-------- DATA PROVIDED --------
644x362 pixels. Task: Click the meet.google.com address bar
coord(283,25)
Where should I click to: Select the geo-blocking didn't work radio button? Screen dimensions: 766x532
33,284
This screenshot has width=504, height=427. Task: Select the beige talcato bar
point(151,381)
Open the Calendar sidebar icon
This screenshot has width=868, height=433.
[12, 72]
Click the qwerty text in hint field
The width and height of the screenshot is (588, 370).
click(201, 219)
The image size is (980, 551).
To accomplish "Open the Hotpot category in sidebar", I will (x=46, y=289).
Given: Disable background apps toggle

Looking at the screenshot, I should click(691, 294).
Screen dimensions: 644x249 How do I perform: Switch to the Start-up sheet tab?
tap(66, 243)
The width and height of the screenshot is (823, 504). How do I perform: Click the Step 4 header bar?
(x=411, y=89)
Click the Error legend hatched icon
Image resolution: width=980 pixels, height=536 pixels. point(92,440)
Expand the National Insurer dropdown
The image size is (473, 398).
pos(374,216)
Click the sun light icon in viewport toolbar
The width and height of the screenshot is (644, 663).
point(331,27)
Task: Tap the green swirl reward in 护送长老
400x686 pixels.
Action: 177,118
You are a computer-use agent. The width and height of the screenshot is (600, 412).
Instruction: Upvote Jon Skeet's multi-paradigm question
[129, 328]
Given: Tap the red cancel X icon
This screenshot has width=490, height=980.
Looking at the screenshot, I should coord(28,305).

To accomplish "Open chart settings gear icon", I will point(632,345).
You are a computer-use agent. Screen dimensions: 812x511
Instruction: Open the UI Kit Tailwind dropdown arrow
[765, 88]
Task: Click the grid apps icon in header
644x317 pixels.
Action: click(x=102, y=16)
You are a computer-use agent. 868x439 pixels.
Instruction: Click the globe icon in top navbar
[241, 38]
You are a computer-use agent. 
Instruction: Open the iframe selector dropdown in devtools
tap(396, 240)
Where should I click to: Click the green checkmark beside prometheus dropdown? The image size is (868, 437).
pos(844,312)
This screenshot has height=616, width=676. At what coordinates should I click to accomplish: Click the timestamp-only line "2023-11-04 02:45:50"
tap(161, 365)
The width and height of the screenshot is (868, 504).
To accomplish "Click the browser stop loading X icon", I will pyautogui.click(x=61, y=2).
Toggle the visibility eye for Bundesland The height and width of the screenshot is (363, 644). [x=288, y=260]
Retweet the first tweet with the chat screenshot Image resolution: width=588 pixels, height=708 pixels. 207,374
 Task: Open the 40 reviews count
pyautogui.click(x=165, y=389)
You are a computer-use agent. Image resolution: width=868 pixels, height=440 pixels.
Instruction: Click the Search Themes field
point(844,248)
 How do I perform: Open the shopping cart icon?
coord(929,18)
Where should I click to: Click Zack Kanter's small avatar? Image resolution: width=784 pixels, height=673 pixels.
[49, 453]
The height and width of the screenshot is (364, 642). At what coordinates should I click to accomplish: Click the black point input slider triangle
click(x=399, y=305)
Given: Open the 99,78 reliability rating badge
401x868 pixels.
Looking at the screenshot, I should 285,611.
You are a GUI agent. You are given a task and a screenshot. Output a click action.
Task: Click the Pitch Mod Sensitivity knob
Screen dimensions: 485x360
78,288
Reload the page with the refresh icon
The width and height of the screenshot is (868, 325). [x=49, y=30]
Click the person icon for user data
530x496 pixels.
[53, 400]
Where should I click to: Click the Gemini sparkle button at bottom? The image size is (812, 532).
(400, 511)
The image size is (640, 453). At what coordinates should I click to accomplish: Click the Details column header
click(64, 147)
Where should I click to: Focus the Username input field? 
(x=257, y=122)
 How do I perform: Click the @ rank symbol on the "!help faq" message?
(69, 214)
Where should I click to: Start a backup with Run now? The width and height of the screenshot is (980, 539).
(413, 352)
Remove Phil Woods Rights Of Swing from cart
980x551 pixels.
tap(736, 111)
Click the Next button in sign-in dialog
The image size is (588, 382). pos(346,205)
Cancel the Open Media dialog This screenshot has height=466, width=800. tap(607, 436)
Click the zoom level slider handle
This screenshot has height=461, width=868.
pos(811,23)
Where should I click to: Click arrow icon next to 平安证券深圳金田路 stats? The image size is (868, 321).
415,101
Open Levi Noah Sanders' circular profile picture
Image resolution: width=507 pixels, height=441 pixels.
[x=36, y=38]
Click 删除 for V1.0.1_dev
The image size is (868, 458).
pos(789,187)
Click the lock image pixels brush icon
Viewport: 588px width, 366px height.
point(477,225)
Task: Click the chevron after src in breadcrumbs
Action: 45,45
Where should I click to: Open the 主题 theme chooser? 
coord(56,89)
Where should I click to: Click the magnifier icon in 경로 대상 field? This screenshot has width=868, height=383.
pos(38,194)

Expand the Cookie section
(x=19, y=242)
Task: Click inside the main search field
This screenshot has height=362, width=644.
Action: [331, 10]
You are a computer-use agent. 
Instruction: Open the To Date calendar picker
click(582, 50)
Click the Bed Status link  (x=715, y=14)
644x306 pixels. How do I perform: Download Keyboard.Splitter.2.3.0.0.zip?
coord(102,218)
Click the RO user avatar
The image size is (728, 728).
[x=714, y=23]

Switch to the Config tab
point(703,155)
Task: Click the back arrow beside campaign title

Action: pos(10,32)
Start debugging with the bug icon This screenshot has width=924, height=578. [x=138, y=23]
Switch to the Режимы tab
--------
REQUIRED WORK – Recast the items from the line with "Where should I click to: Select" to the line with "will (x=46, y=289)." as a two-column CSV with the headers input and output. Give one row per item: its text goes under input and its answer under output, each in one quoted field with line breaks replaced by spaces.

RESPONSE TO THIS TASK –
input,output
"Where should I click to: Select the geo-blocking didn't work radio button? Screen dimensions: 766x532","33,284"
"This screenshot has width=504, height=427. Task: Select the beige talcato bar","point(151,381)"
"Open the Calendar sidebar icon This screenshot has width=868, height=433.","[12, 72]"
"Click the qwerty text in hint field The width and height of the screenshot is (588, 370).","click(201, 219)"
"The image size is (980, 551). To accomplish ""Open the Hotpot category in sidebar"",","I will (x=46, y=289)."